The Great Camps of the Adirondack Mountains refers to the grandiose family compounds of cabins that were built in the latter half of the nineteenth century on lakes in the Adirondacks such as Spitfire Lake and Rainbow Lake. The camps were summer homes for the wealthy, where they could relax, host or attend parties, and enjoy the wilderness. In time, however, this was accomplished without leaving the comforts of civilization behind; some great camps even contained a bowling alley or movie theatre.

"Consciously sited in remote locations, characterized by the use of logs and indigenous stone, shingled roofs with broad overhangs and porches, and simply-proportioned window and door openings, these building complexes are among our most original examples of vernacular architecture."

The style of the Great Camps was influenced by the British Arts and Crafts Movement and the related American Craftsman style as well as by Swiss chalet design. William West Durant, an early developer of the camps, was familiar with all three styles and adapted them to local materials and the skills of the craftsmen.

EXTRACTED MATERIAL:
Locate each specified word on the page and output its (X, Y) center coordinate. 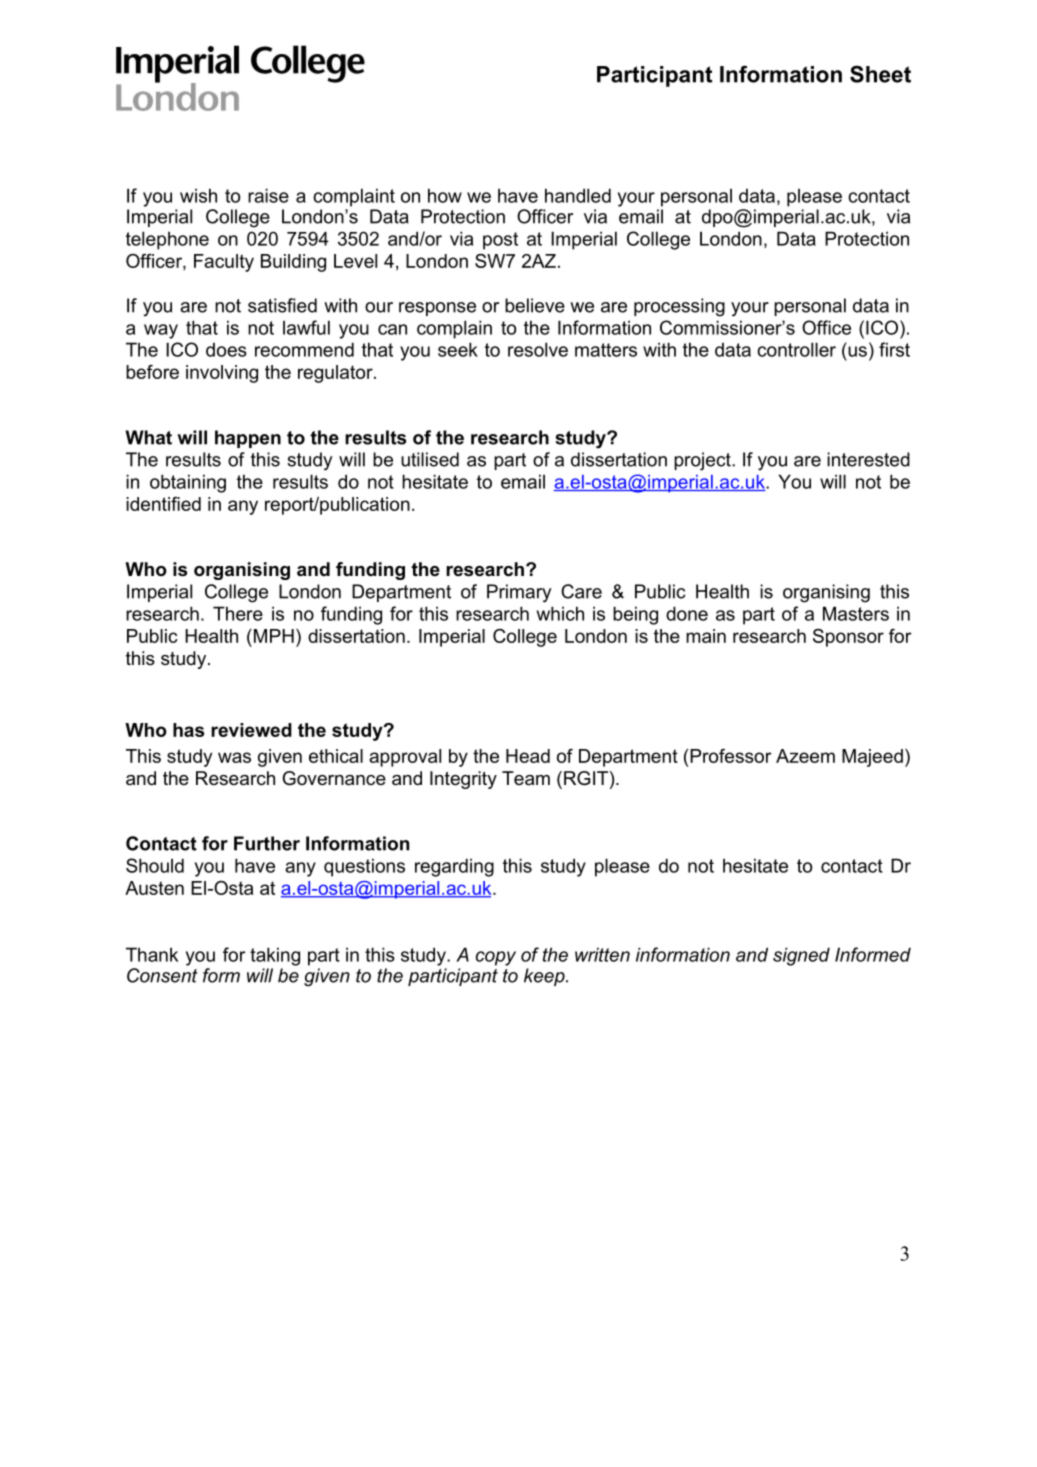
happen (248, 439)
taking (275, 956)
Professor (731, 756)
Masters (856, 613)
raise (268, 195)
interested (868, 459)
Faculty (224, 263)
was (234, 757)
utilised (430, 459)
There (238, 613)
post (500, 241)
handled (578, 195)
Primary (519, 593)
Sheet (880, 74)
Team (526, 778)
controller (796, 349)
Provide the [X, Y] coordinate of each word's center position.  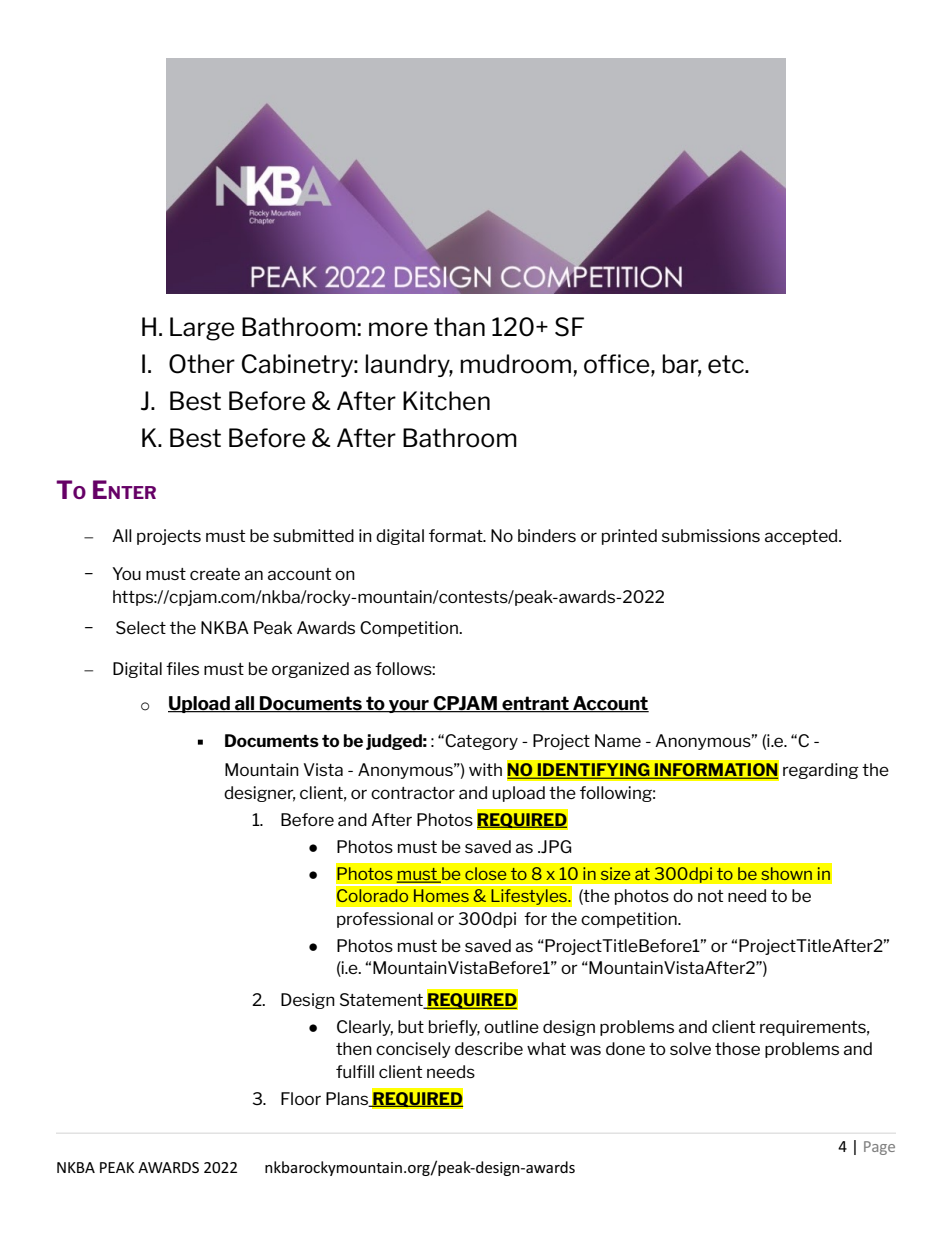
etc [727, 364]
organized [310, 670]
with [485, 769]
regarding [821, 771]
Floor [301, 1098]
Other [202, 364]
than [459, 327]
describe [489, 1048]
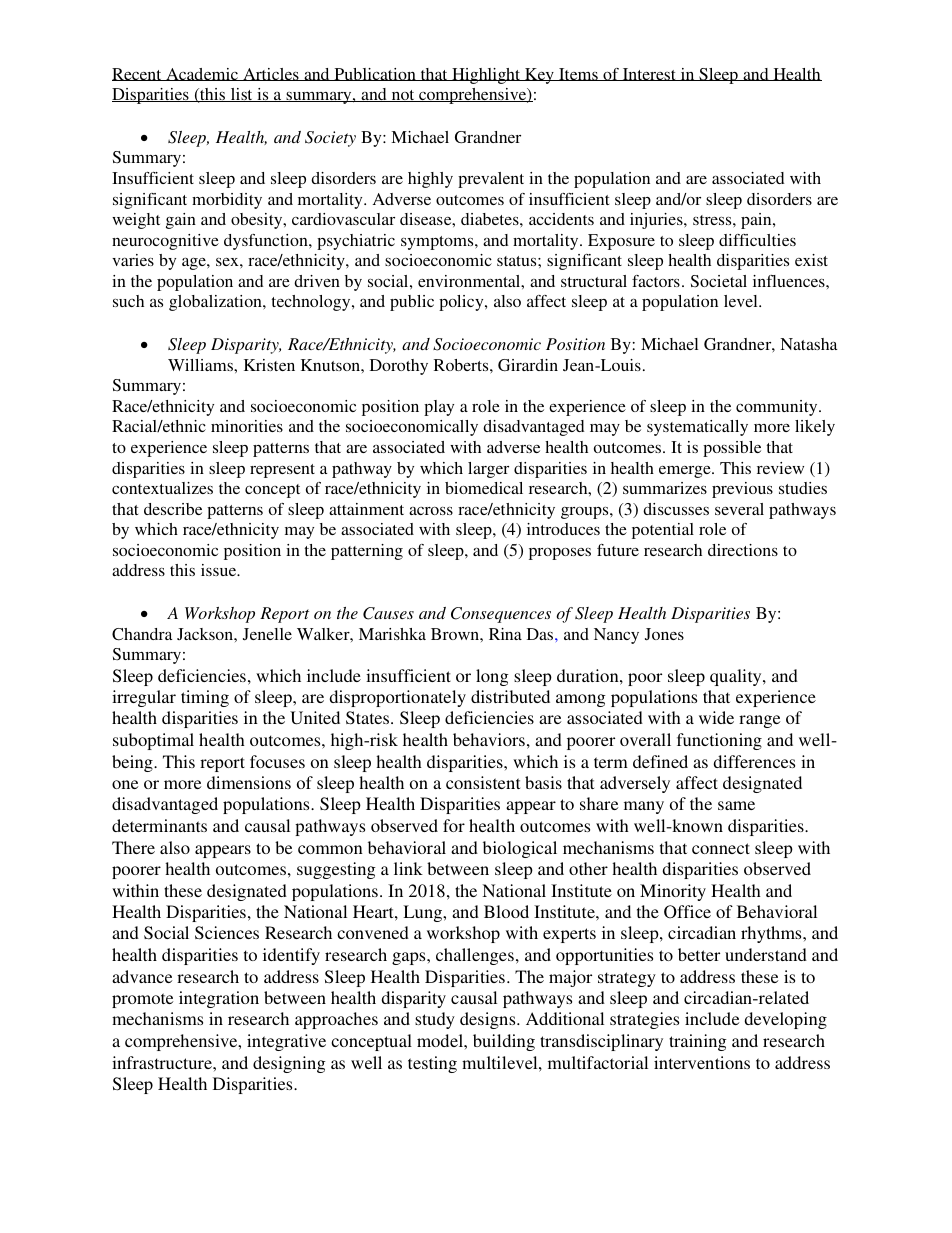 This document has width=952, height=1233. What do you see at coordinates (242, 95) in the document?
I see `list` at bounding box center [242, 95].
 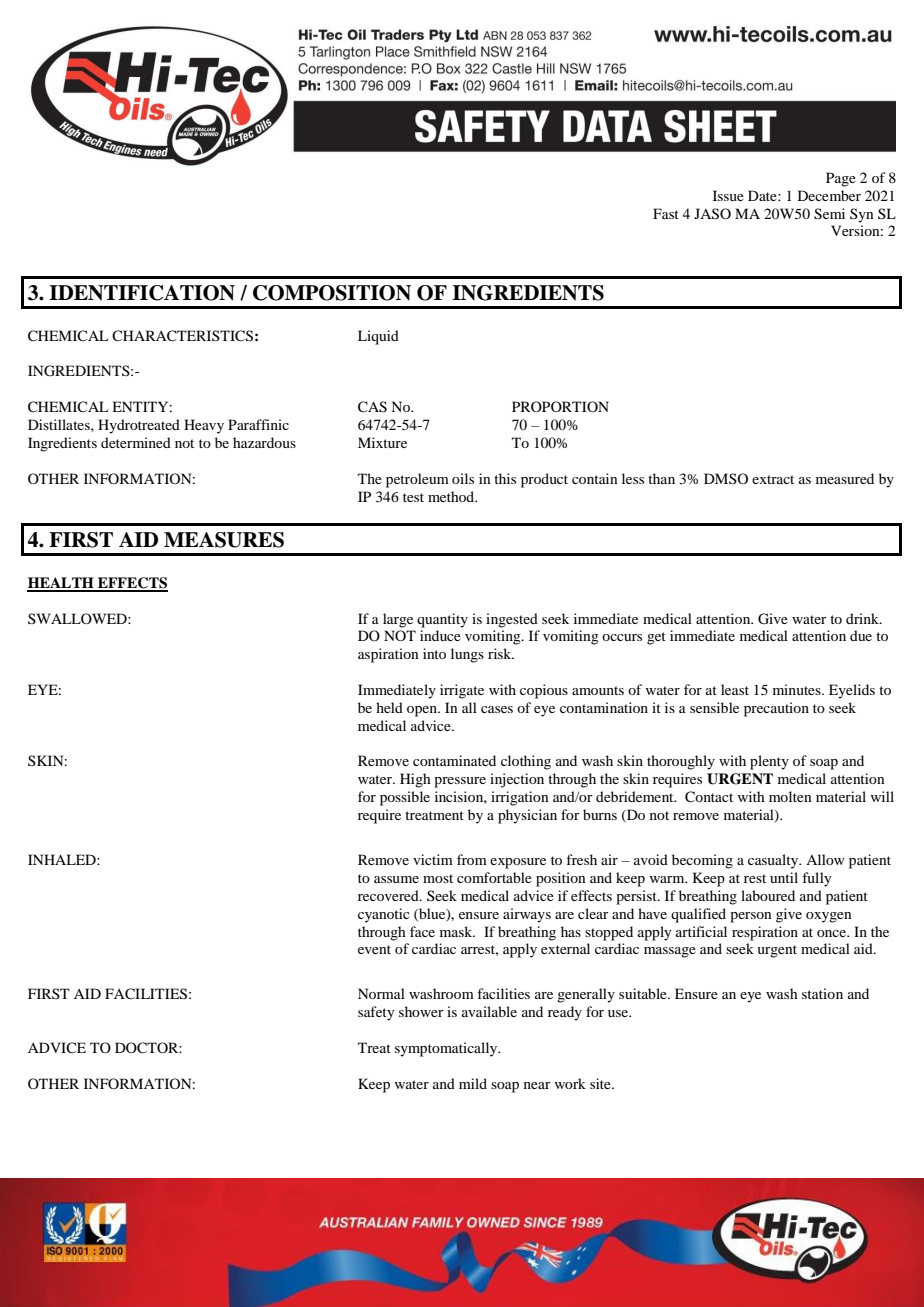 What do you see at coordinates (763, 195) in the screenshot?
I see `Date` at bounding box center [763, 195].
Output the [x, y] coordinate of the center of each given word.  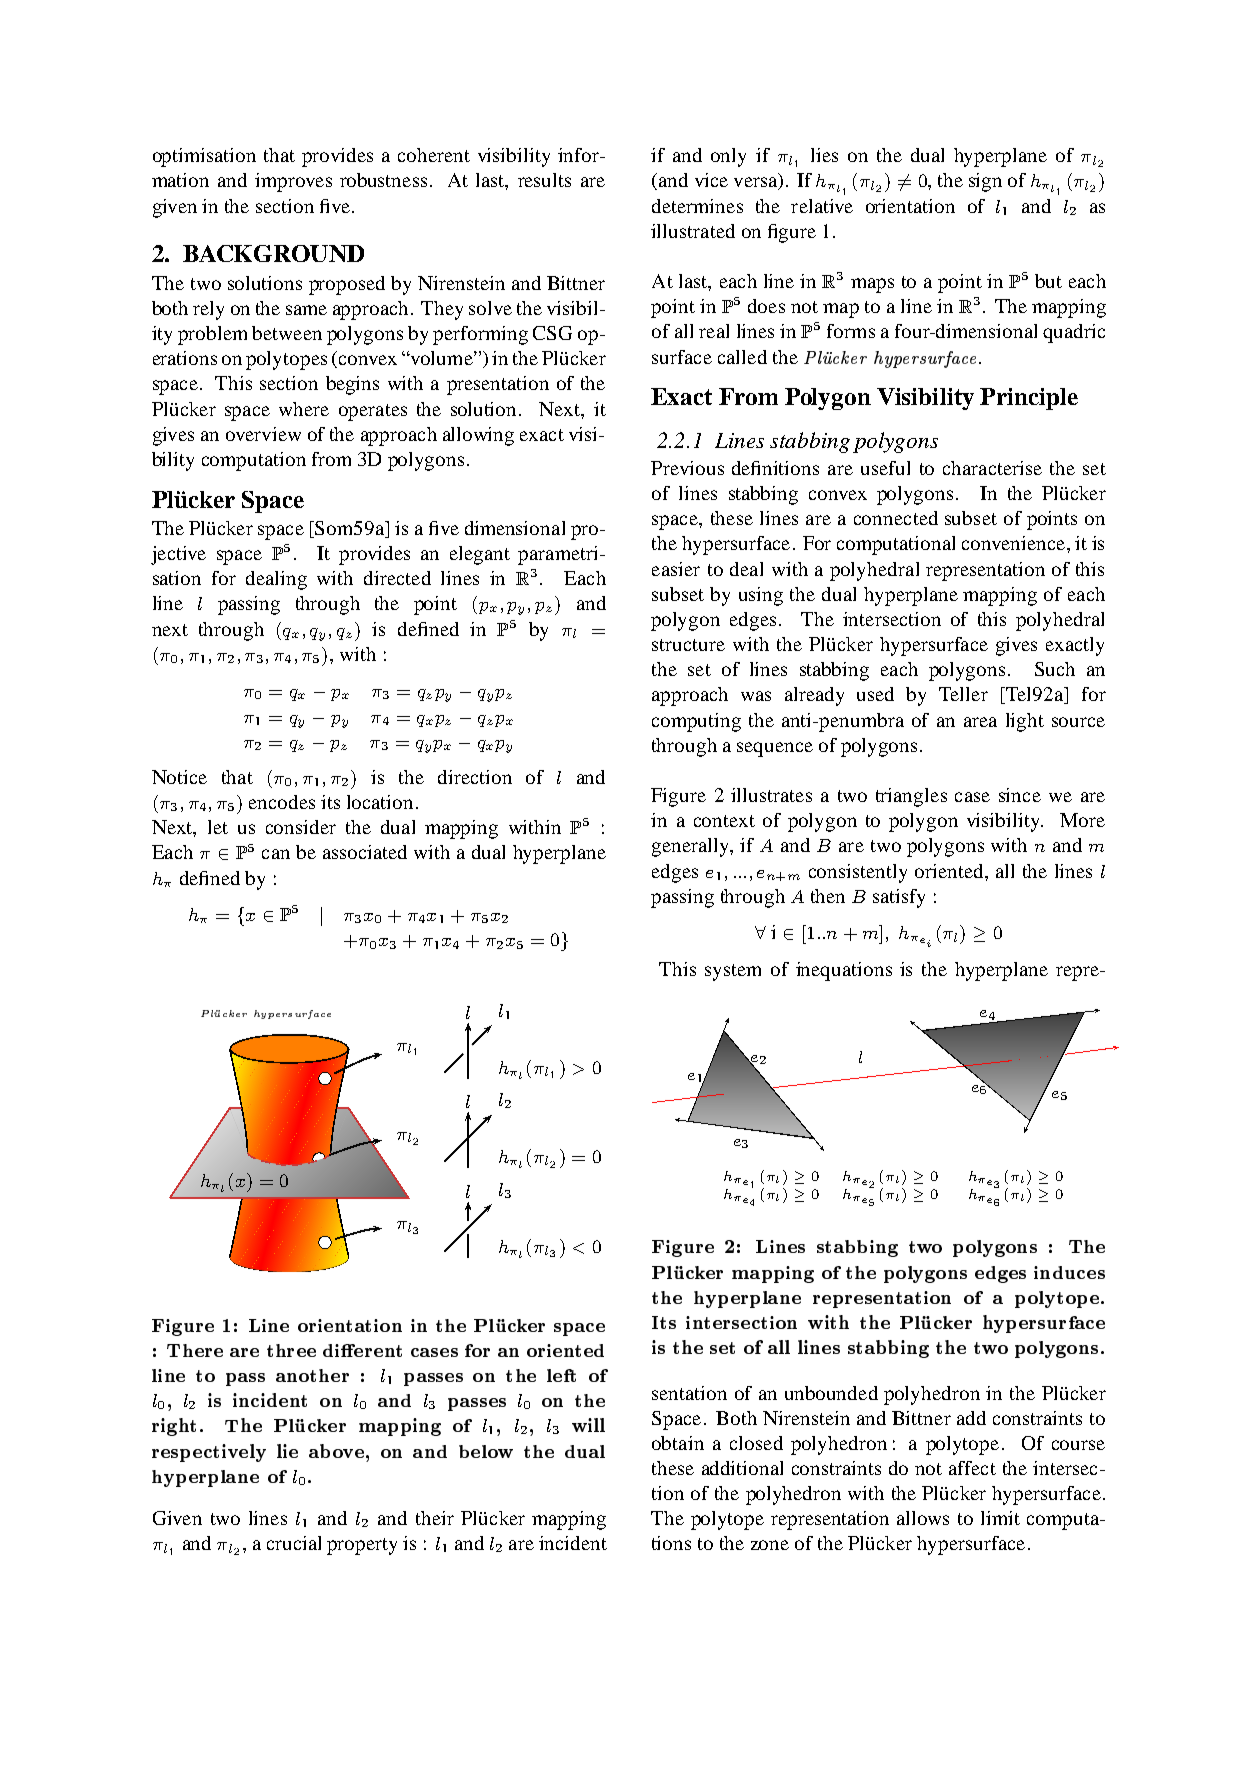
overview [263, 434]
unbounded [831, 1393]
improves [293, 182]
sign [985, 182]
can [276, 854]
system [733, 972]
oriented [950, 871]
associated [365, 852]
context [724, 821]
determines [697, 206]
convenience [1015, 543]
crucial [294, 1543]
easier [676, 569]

SET PROBLEM A: In the Great Camps passage, who is named as an early developer of the camps?
SET PROBLEM B: Based on the Great Camps passage, say whether each statement agrees with the text, and quote the words that decide it: (i) The Great Camps were built in the first half of the nineteenth century. (ii) Some great camps contained a bowling alley or movie theatre. (iii) The styles that influenced the camps were adapted to local materials.

CORRECT OUTPUT A: William West Durant

CORRECT OUTPUT B:
(i) No: "built in the latter half of the nineteenth century"
(ii) Yes: "some great camps even contained a bowling alley or movie theatre"
(iii) Yes: "adapted them to local materials and the skills of the craftsmen"